C'est de l'ignorance des peuples qu'est venue presque toujours leur facilité à se laisser séduire. La connaissance de l'histoire les eût mis en garde contre des novateurs qui affectent de décrier tous les monuments historiques, ces témoins fidèles des temps; et de jeter sur l'éclat de leurs dépositions le soupçon de l'erreur et du mensonge. Ils s'indignent quand on oppose à leurs nouveautés l'autorité des faits. L'homme, disent-ils, n'a pas besoin de puiser dans les exemples de ceux qui l'ont précédé des conseils pour ce qu'il doit faire; sa raison lui suffit : loin de se traîner sur les pas d'autrui, il doit s'abandonner à son propre essor, et par une heureuse audace, ouvrir à la politique des routes nouvelles qui soient pour les peuples des sources de gloire et de bonheur. A les en croire, ce n'est que de leur temps que le flambeau de la vérité a fait briller sa lumière; la science de conduire les hommes n'a été

jusqu'à eux qu'une misérable routine que les législateurs ont suivie en aveugles; ils ont tenu les nations dans une sorte d'enfance, et leur ont caché leurs droits, afin de les asservir.

Sans doute la raison fut donnée à l'homme pour l'éclairer et le conduire; mais à combien d'erreurs ne le livre pas trop souvent ce guide infidèle! combien de fois, séduite par les passions, ne trouve-telle pas mille prétextes pour méconnaître la vérité ou pour la combattre! C'est surtout dans les hommes d'État que cette insuffisance de la raison est plus commune et plus funeste. La flatterie, cette ennemie si assidue et si dangereuse, en corrompant le cœur élève sur l'esprit des nuages épais qui lui dérobent la vue des piéges qu'on lui tend. Le goût de la domination, l'habitude de voir tout ce qui les entoure céder à leurs moindres volontés, rendent les homde mes en place incapables de cette sage réflexion, cette méditation profonde de leurs devoirs, qui leur apprendrait à connaître les hommes, à juger les événements, à discerner les bonnes et les mauvaises vues qu'on leur suggère. L'homme de génie lui-même a besoin du fil de l'histoire pour se guider dans le dédale obscur de la politique : accoutumé à embrasser les objets de ce haut point d'élévation où son esprit le place, pour saisir d'un coup d'œil le but où il doit tendre, il est plus exposé qu'un autre à s'égarer sur les moyens de détail qui assurent souvent le succès des entreprises. L'histoire, en lui rendant présente l'expérience des siècles passés, lui donne des conseils, aussi sûrs que désintéressés, qui lui montrent les routes qu'il doit suivre, les écueils qu'il doit éviter, et le port assuré où une sage manœuvre peut faire arriver heureusement le vaisseau de la fortune publique.

▶ DONNÉES RÉPERTORIÉES:
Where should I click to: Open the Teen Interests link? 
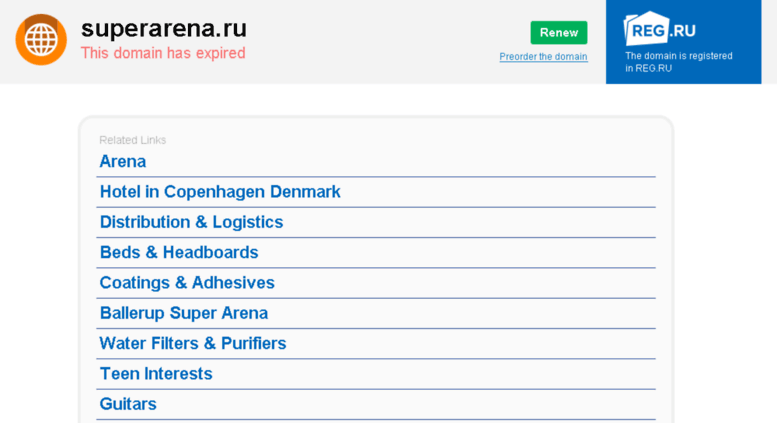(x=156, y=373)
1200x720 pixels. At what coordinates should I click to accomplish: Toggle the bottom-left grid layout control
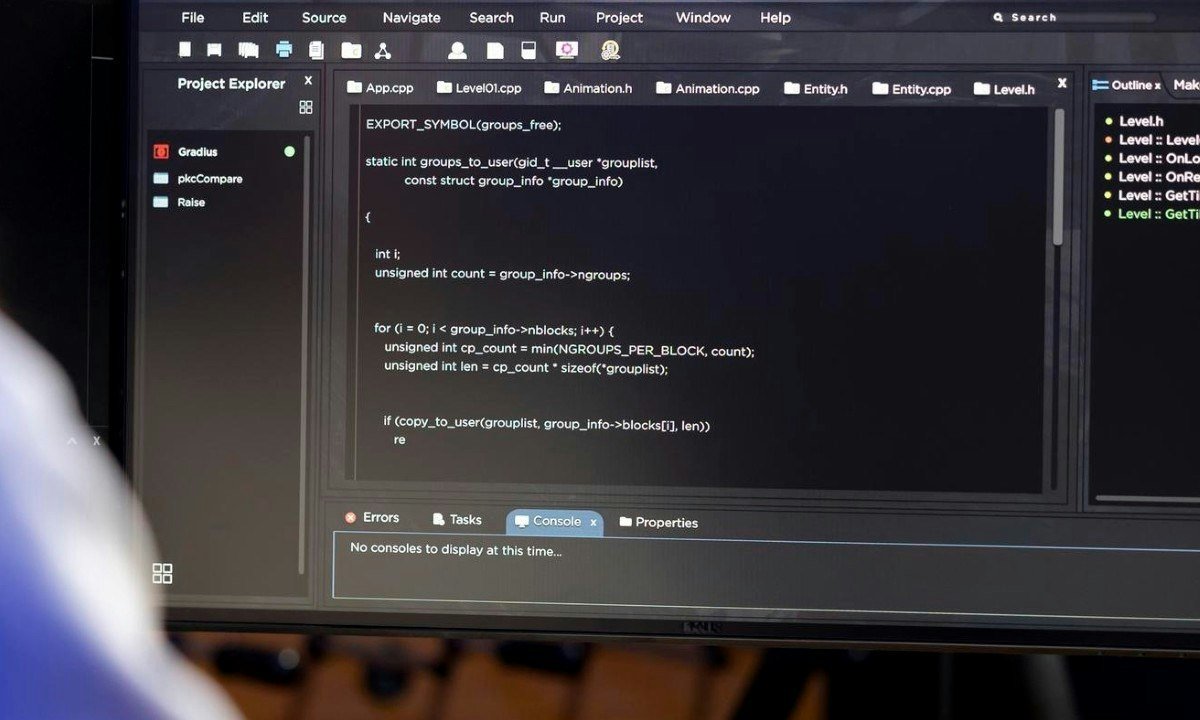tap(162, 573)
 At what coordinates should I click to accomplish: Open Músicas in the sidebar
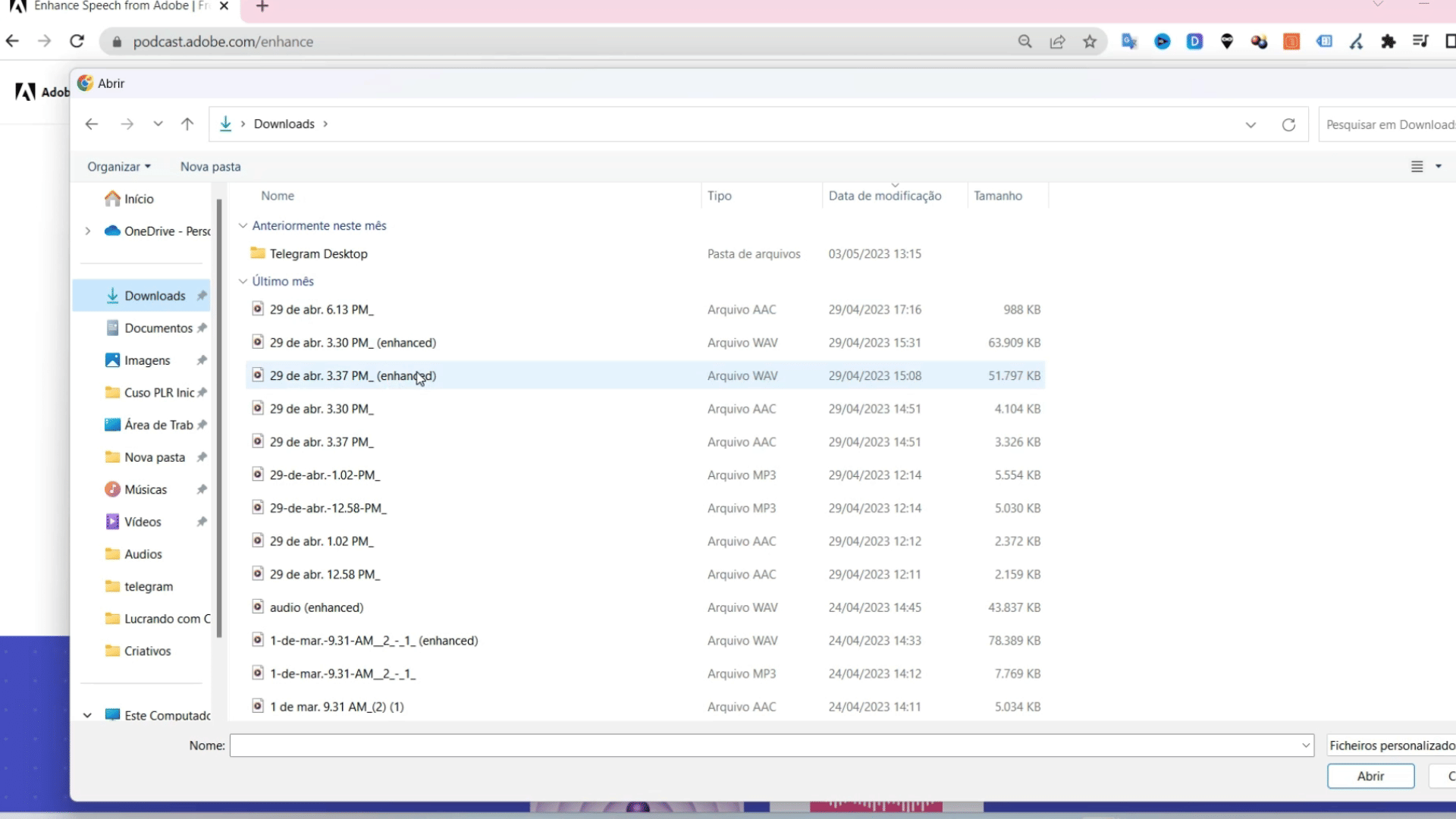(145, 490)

...

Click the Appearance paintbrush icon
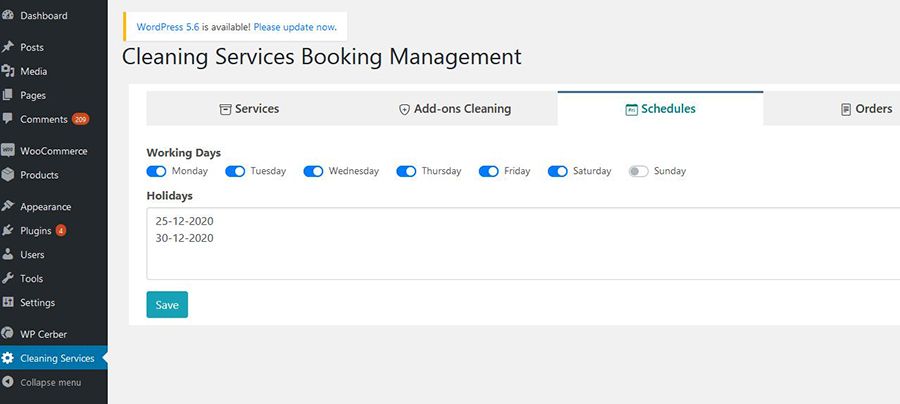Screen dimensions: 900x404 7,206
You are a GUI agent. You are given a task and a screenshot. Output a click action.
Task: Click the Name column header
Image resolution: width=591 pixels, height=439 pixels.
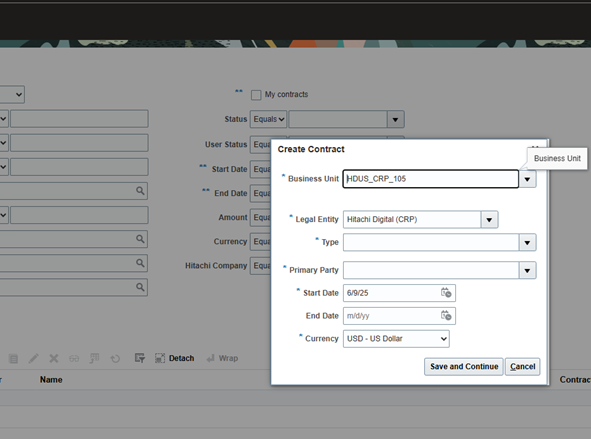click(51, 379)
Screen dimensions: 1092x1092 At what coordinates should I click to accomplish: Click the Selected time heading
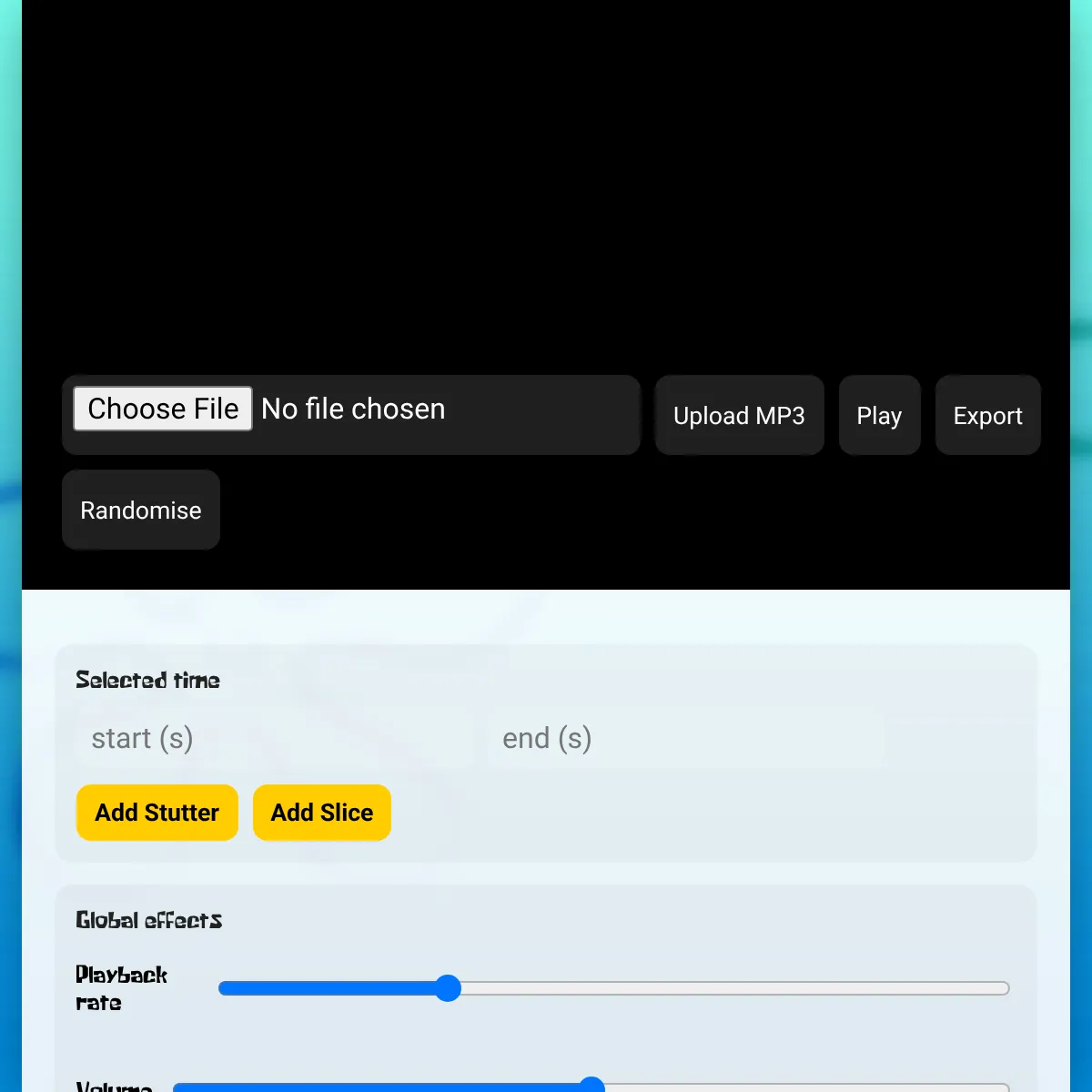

▶ CONSIGNES:
(1) Relevez, dans le texte sur l'utilité de l'histoire, les trois choses que les conseils de l'histoire montrent à l'homme de génie, d'après la dernière phrase.
(2) Prolongez, s'il vous plaît, le texte sur l'utilité de l'histoire au-delà de sa dernière phrase.

▶ RÉPONSES:
(1) les routes qu'il doit suivre ; les écueils qu'il doit éviter ; le port assuré où une sage manœuvre peut faire arriver heureusement le vaisseau de la fortune publique

(2)
C'est par là qu'on peut apprécier les reproches qu'on fait aux anciens législateurs, en les accusant de s'être traînés sur les pas de ceux qui les ont précédés, d'avoir laissé languir les nations dans une longue enfance, pour les condamner au plus honteux esclavage. Peut-on sans injustice méconnaître le bien qu'ont fait ces hommes si éclairés, en imposant aux passions humaines le joug salutaire des lois, et en renfermant dans de justes bornes l'usage de leur liberté, afin de leur en garantir la durée?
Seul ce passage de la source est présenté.